MATERIALS PROVIDED Block Start

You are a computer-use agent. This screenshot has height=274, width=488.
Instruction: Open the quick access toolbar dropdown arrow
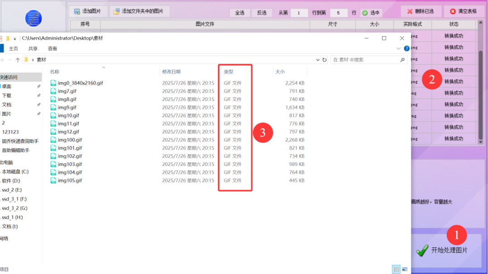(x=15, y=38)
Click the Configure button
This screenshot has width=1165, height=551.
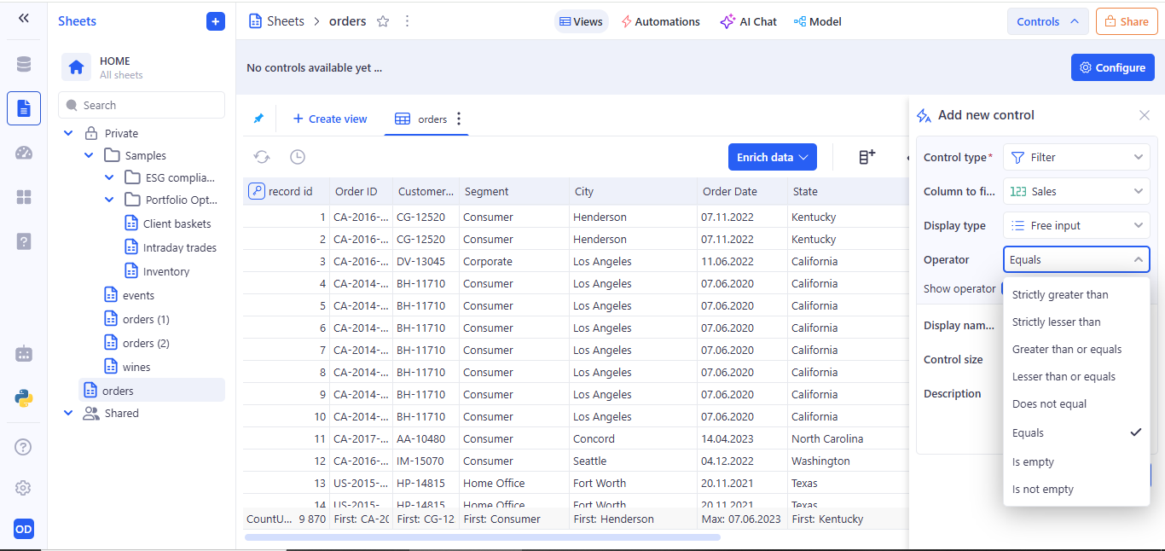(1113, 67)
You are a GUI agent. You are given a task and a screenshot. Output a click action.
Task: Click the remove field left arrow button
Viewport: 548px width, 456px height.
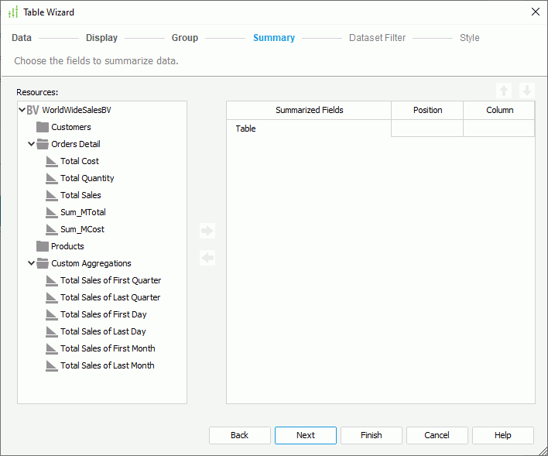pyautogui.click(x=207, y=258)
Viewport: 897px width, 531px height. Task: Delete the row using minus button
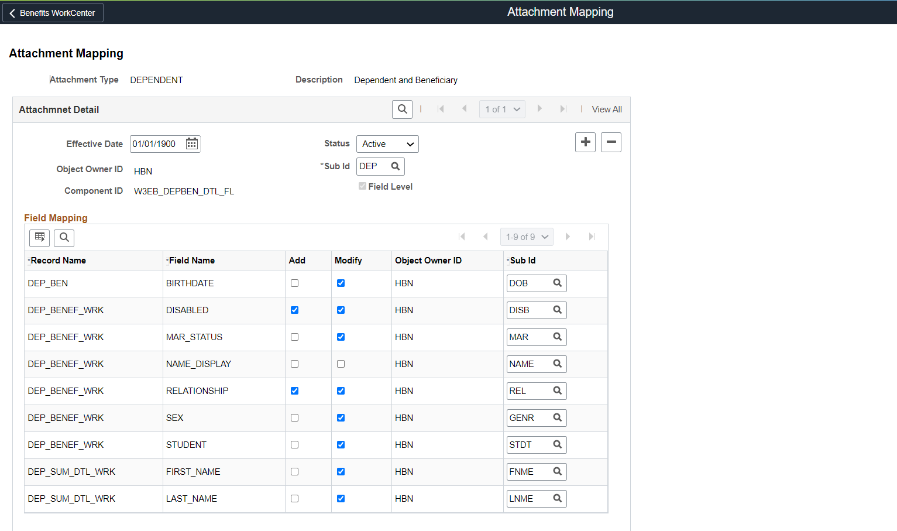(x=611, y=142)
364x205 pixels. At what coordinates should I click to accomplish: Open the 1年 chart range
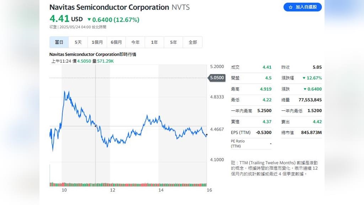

MATERIALS PROVIDED Block End

▶ [TASK STATEMENT]:
Please copy the lines exactly, beginning at the one containing "Viewport: 897px width, 531px" and ending at the last line of the records above, both included, with the pictures left out.

▶ [WRITTEN SOLUTION]:
Viewport: 897px width, 531px height. Task: Delete the row using minus button
(x=611, y=142)
364x205 pixels. At what coordinates should I click to accomplish: Open the 1年 chart range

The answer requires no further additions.